*** SOURCE
And in the case of East India Commercial Co. Ltd., Calcutta [1983 (13) E.L.T. 1342] a full Bench of the Apex Court held :-
“35. Nor is there any legal basis for the contention that licence obtained by misrepresentation makes the licence nonest, with the result that the goods should be deemed to be imported without licence in contravention of order issued under Section 3 of the Act so as to bring the case within Clause (8) of Section 167 of the Sea Customs Act. Assuming that the principles of law of contract apply to the issue of a licence under the Act, a licence obtained by fraud is only voidable : it is good till avoided in the manner prescribed by law…………”
We therefore, cannot find the Commissioner’s justifying to short-circuiting of the ‘procedure prescribed by law’ to be followed. The licences issued in this case, should have been got avoided by the DGFT authorities and thereafter action initiated under Section 111(o), which would be applicable for the infringement of conditions of licence and orders issued under the Import Trade Control laws. There is no other way for determining otherwise the waiver of these conditions as Section 143AG Customs Act has yet to be notified. Since Value addition norms, as per policy, can be varied by the D.G. Foreign Trade authorities only; the Commissioner is not the Proper Officer to determine the value addition norms or variance, from standard norms, as per the policy. The power to initiate action and recover duty is with the Customs authorities, but that power has to be utilized ‘in the manner prescribed by law’, i.e. get the licence condition infringements established by the DGFT authorities first as envisaged under Section lll(o) which reads as-
“(o) any goods exempted, subject to any conditions, from any prohibition in respect of the import thereof under this Act, or any other law, for the time being in force, in respect which condition is not observed unless the non-observance of the condition was sanctioned by the Proper Officer.”
Therefore, it was for the ‘Proper Officer of the DGFT’ to take cognizance of the observance or non-observance of the conditions of the Standard input/output norms of a Licence. Depending on what the DGFT authorities determine, the consequences under Section 111(o) could/would not arise. Invoking the contravention and liability of confiscation under Section lll(d) arrived at by invoking the violation of Import Trade Control Order, 1955, as in this case, is not the route available. S.O. 1056(E) of Ministry of Commerce, Director General of Foreign Trade order dated 31-12-1993 states –
“S.O. 1056(E) – In exercise of the powers conferred by Section 3, read with Section 4, of the Foreign Trade (Development & Regulation) Act, 1992 (22 of 1992) and in suppression of the Imports (Control) order 1955 and the Exports (Control) order 1988, except respects things done or omitted to done before such supersession, the Central Government hereby makes the following order.”
We, therefore, accept the appellants plea made in this regard and find no reasons to hold the confiscation under Section 111(d) for violation of Import (Control) Order 1955, which has been superseded on
31-12-1993.
(g) Once we cannot agree to the findings arrived as regards value of imports and exports, as is being made and or question the value additions, we find no cause to uphold the denial of benefit of Notfn. 203/92 on the imported goods or find any liability for confiscations of goods under Sections 111(d) and 111(m) as arrived. Therefore, we, find no liability for penalty under Section 112 on any person.
******
» TASK
Please return everything in the customs ruling from "We, therefore, accept" down to "on any person.", copied word for word.
*** LISTED ENTRIES
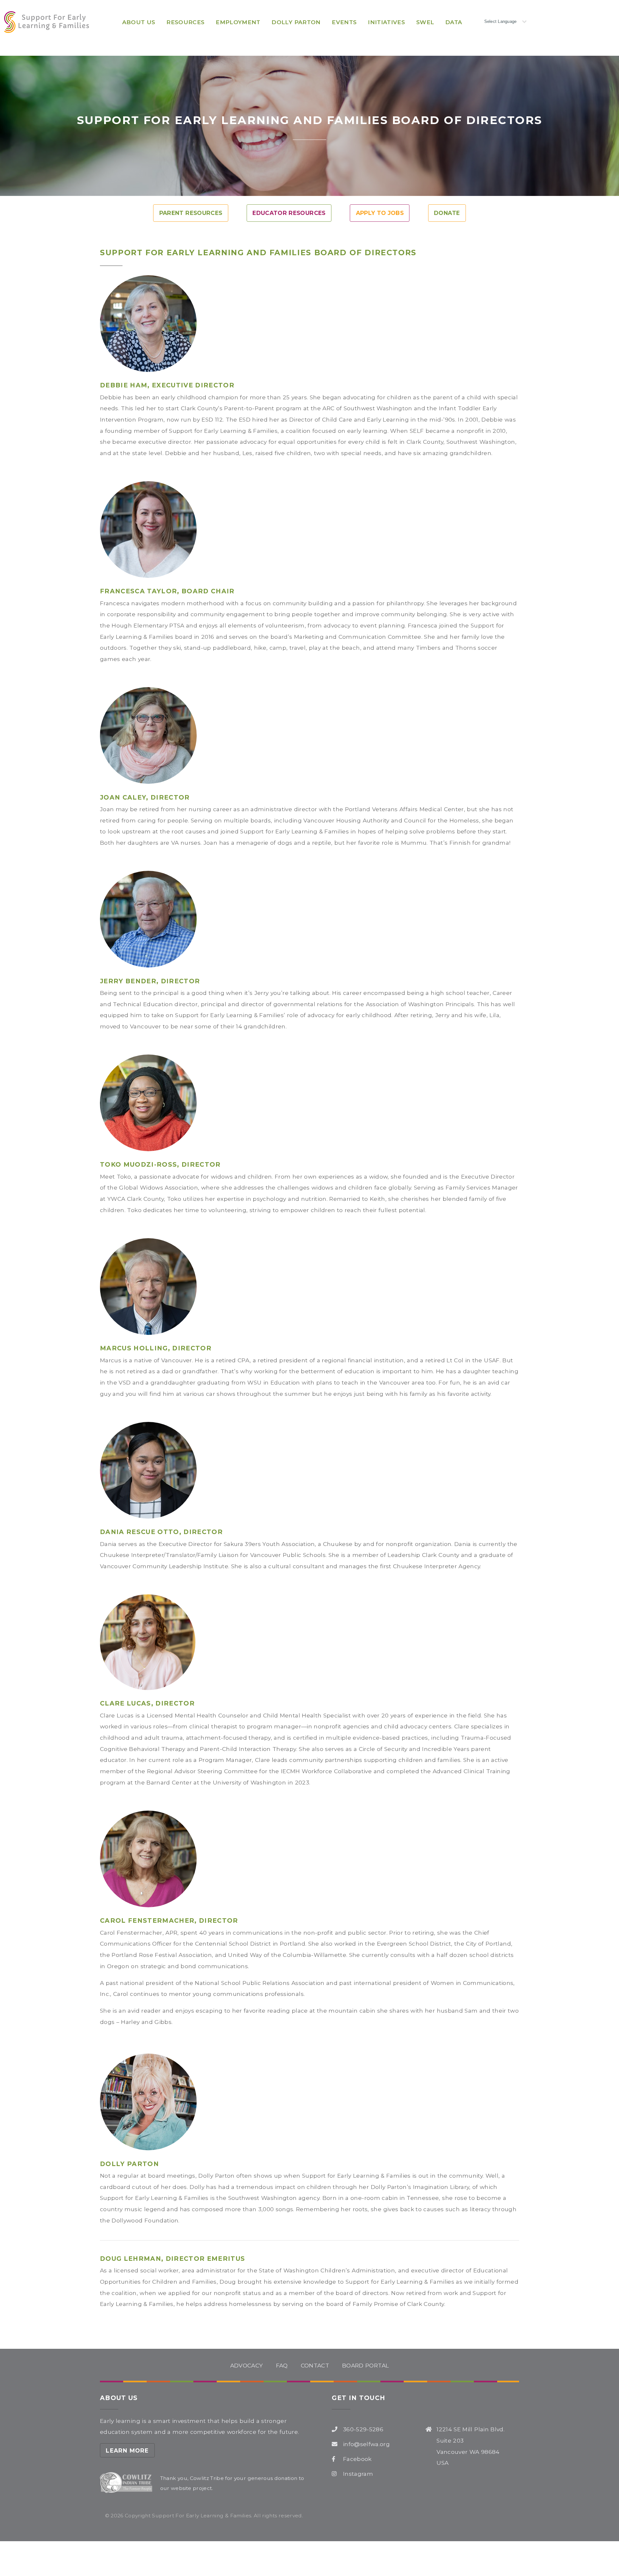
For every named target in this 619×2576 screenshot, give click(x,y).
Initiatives (386, 22)
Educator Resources (288, 212)
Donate (447, 212)
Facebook (357, 2458)
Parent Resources (190, 212)
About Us (138, 22)
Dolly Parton (295, 22)
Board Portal (365, 2365)
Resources (185, 22)
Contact (315, 2365)
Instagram (358, 2473)
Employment (238, 22)
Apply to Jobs (380, 212)
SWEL (425, 22)
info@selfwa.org (366, 2444)
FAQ (282, 2365)
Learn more (127, 2450)
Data (453, 22)
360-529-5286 (363, 2429)
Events (344, 22)
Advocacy (246, 2365)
******
» EXPECTED OUTPUT
We, therefore, accept the appellants plea made in this regard and find no reasons to hold the confiscation under Section 111(d) for violation of Import (Control) Order 1955, which has been superseded on
31-12-1993.
(g) Once we cannot agree to the findings arrived as regards value of imports and exports, as is being made and or question the value additions, we find no cause to uphold the denial of benefit of Notfn. 203/92 on the imported goods or find any liability for confiscations of goods under Sections 111(d) and 111(m) as arrived. Therefore, we, find no liability for penalty under Section 112 on any person.